Na antiguidade o filósofo Platão acreditava que se o homem conseguisse sair da caverna de onde era prisioneiro, a luz do mundo lá fora e do fogo que projetava os simulacros na parede seria tão intensa que iria ferir os olhos, e ele não poderia ver bem.
Muitos pensadores falam que a caverna de Platão atual é a midiática e que, mesmo se conseguíssemos tentar ver o mundo real desligando todos os equipamentos elétricos e eletrônicos, ainda assim veríamos as coisas a partir das referências do mundo das imagens que persistem em nossas mentes.
Pois essa discussão deixou de ser meramente filosófica ou hipotética, desde que a documentarista Crystal Moselle acidentalmente encontrou na First Avenue em Nova York um grupo de rapazes com cabelos compridos, óculos escuros, ternos e gravata pretas com camisas brancas. Como se tivessem saído de algum filme de Tarantino, Cães de Aluguel ou Pulp Fiction.
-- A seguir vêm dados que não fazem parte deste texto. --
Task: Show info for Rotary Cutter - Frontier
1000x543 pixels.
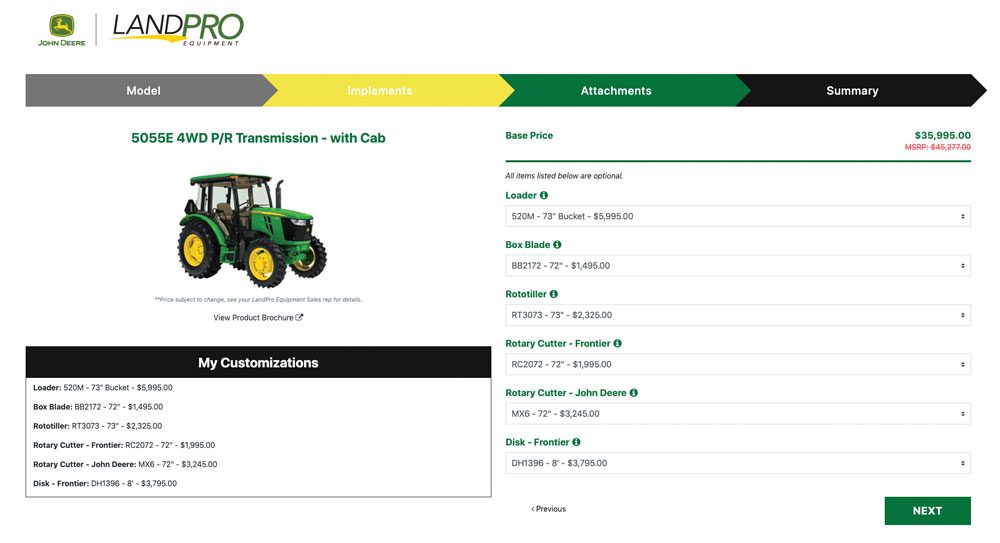Action: click(617, 344)
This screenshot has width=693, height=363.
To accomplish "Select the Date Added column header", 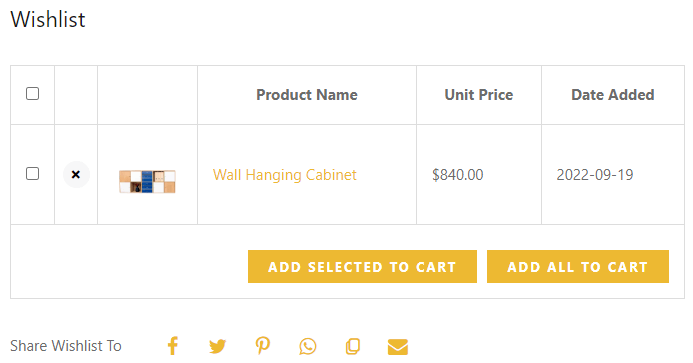I will pyautogui.click(x=613, y=95).
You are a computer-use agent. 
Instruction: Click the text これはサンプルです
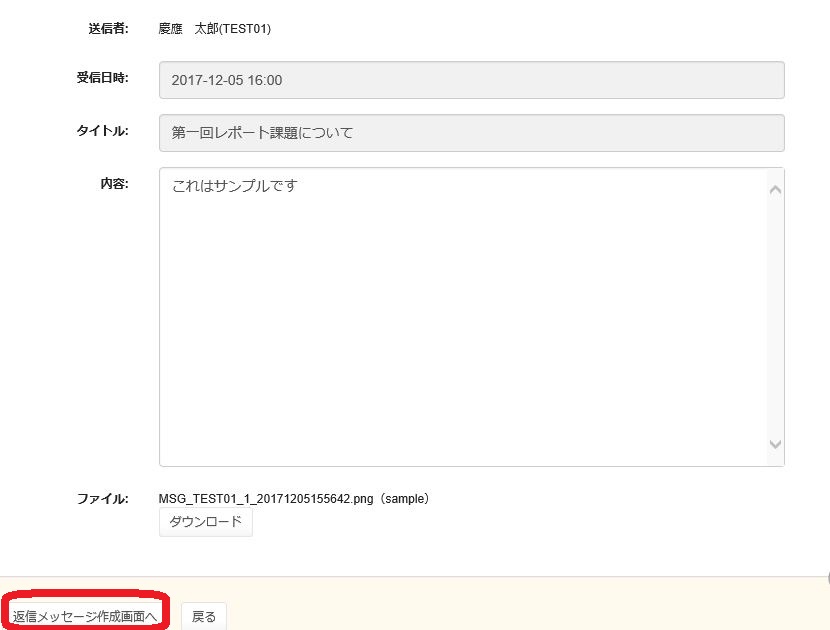(235, 186)

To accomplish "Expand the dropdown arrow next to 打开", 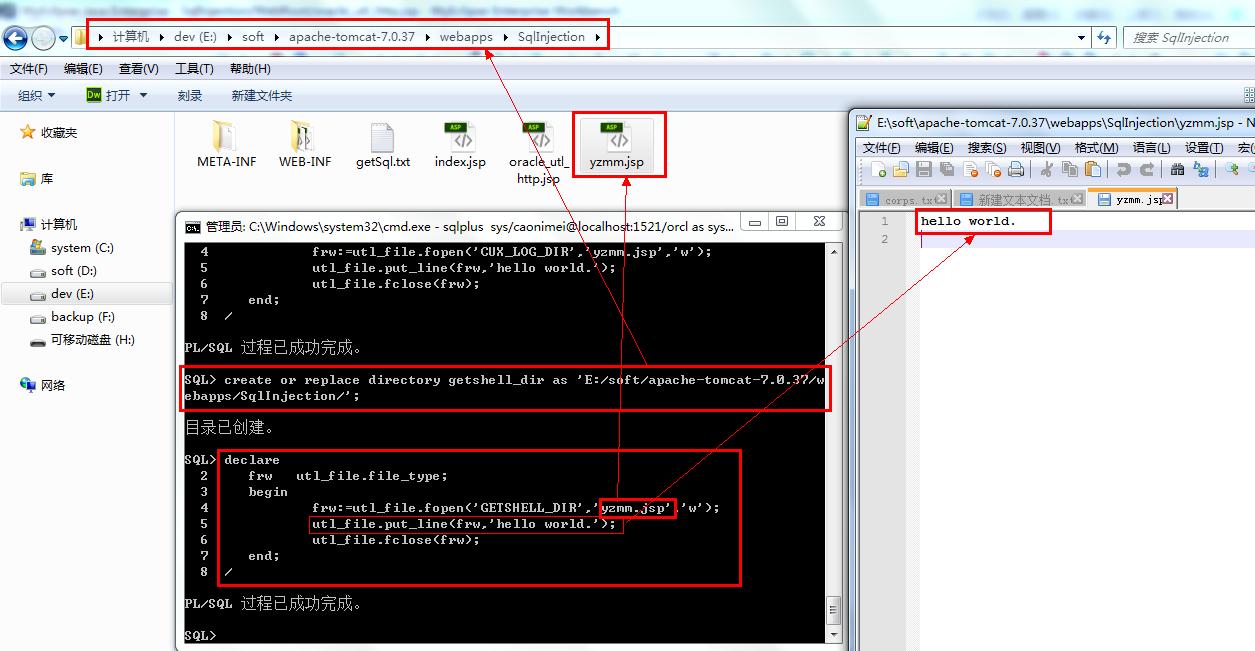I will [x=143, y=95].
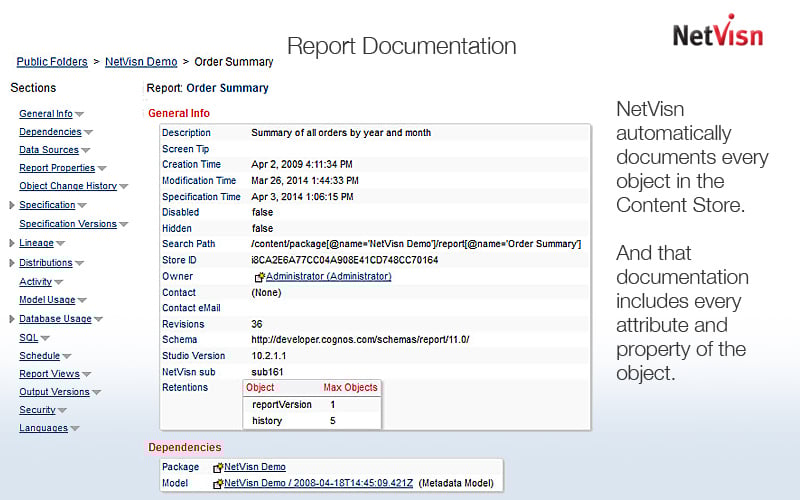Open the Administrator (Administrator) owner link
The height and width of the screenshot is (500, 800).
[x=328, y=276]
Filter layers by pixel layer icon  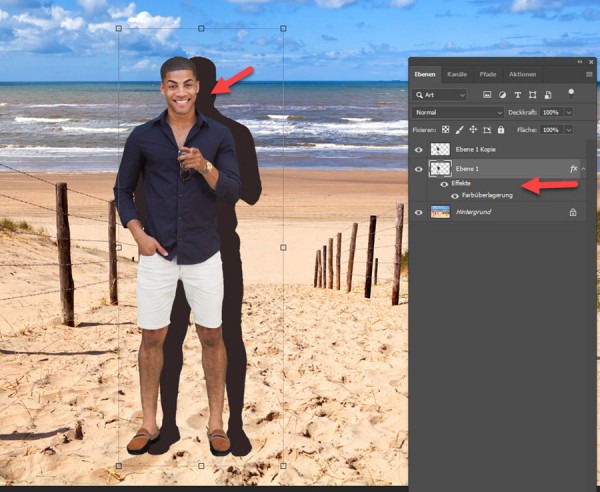[487, 94]
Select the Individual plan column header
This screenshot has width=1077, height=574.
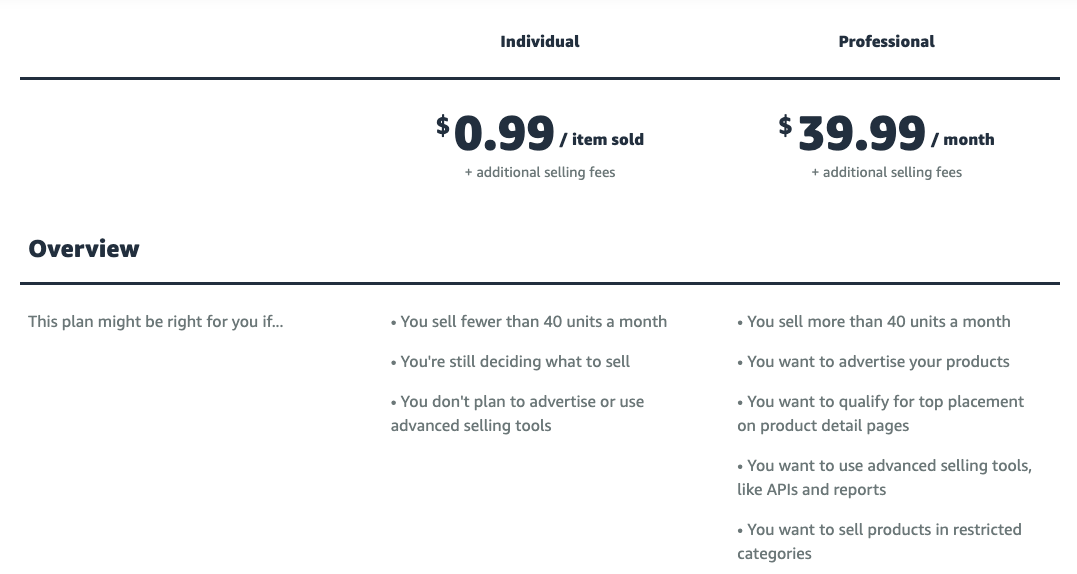coord(539,42)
Então Moselle perguntou se eram irmãos e disseram que moravam a poucas quadras. Ela estranhou porque nunca os tinha visto por ali. “Um deles perguntou-me em que trabalhava, disse que era cineasta e responderam que gostariam muito de trabalhar na indústria do cinema”, lembrou Crystal Moselle.
Dessa maneira começou a produção de The Wolfpack, documentário sobre a inacreditável história da família Angulo, cujos filhos passaram a vida toda trancada pelos pais em um apartamento em plena Manhattan. Foram educados em casa pela mãe e quase não saiam às ruas (no máximo duas vezes no ano em saídas monitoradas), proibidos pelo pai que temia as influências da sociabilização nos filhos numa cidade como Nova York.
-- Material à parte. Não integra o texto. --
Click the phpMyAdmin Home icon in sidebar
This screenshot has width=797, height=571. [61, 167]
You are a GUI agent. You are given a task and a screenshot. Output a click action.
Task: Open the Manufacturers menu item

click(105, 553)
O único contato que os irmãos (hoje com idades entre 16 e 24 anos) tinham com o mundo na medida em que cresciam era a visão da cidade pelas janelas do apartamento em um andar elevado e através dos filmes de Hollywood. Distantes da sociedade, os filmes passaram a ser a única referência do mundo exterior – assistiram cerca de 5 mil filmes da coleção do pai, que depois eram reencenados no apartamento. Entre os favoritos estavam Pulp Fiction e Cães de Aluguel.
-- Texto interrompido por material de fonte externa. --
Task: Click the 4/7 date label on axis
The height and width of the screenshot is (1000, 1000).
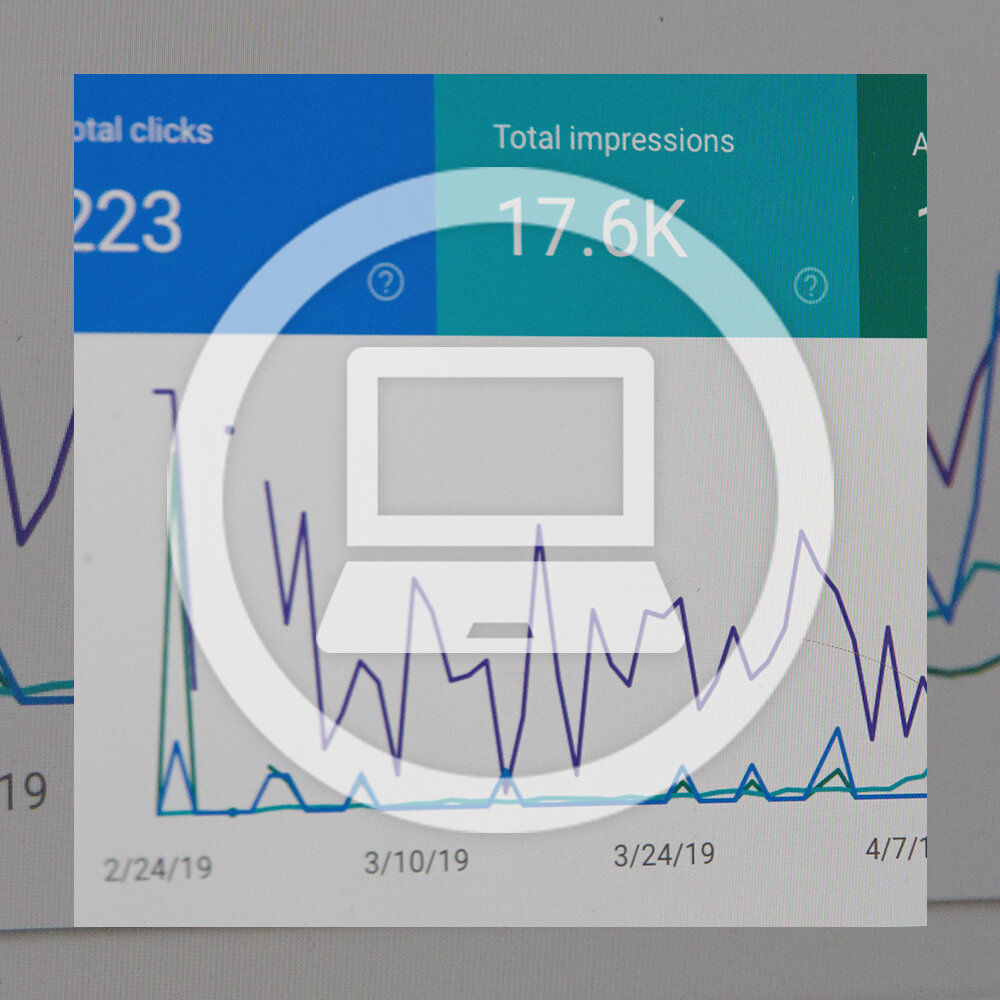Action: click(x=895, y=849)
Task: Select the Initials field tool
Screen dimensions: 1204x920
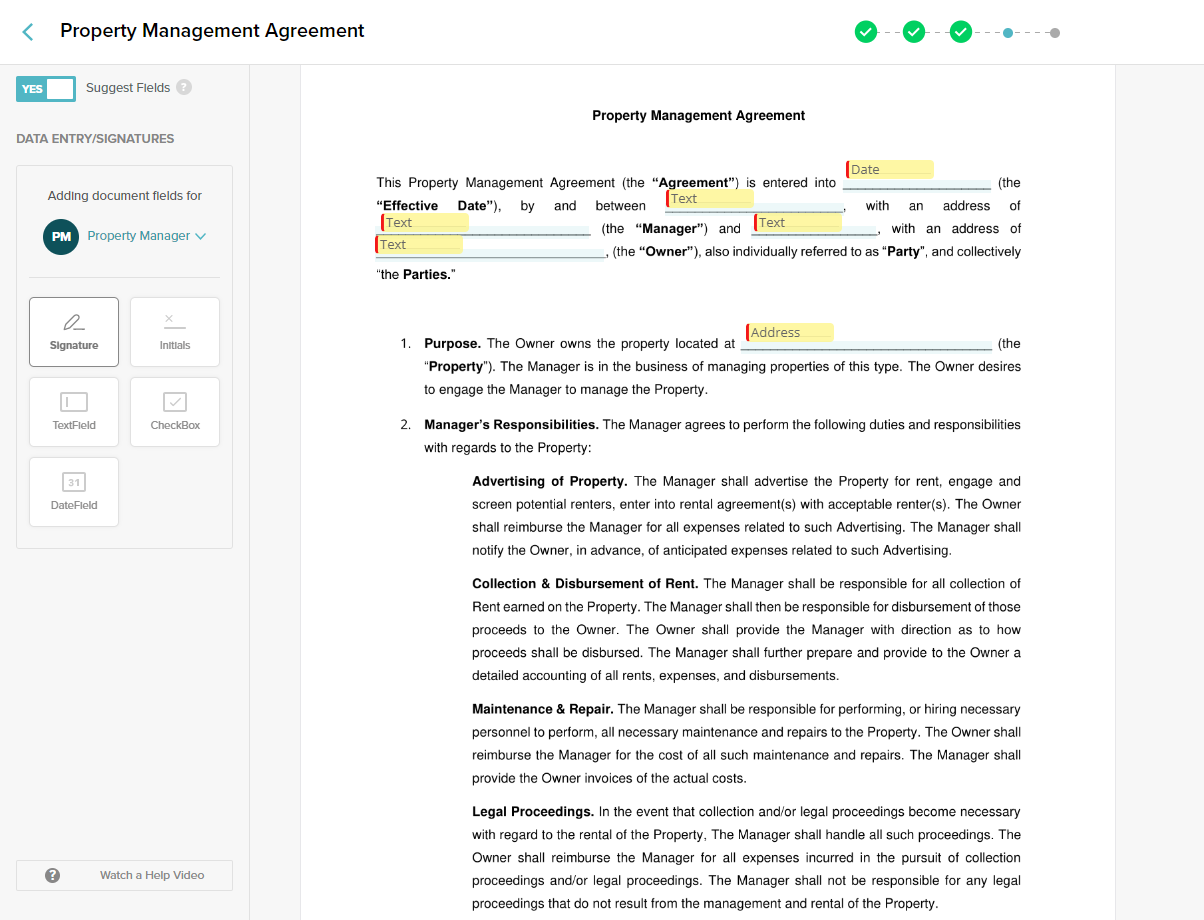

Foi numa dessas saídas monitoradas pelo pai que Moselle os descobriu para realizar um documentário sobre uma verdadeira experiência involuntária comportamental e cognitiva. Um verdadeiro reality show muito diferente dos isolamentos fakes de programas do gênero como Big Brother ou A Fazenda. Ou até mesmo o Na Real, primeiro reality show da história da TV feito pela MTV em 1992 centrado em um apartamento com jovens na mesma cidade de Nova York.
The Wolfpack mostra como seria na atualidade o desfecho da narrativa da alegoria da Caverna de Platão, dessa vez com uma família real e numa das cidades mais filmadas e fotografadas do mundo.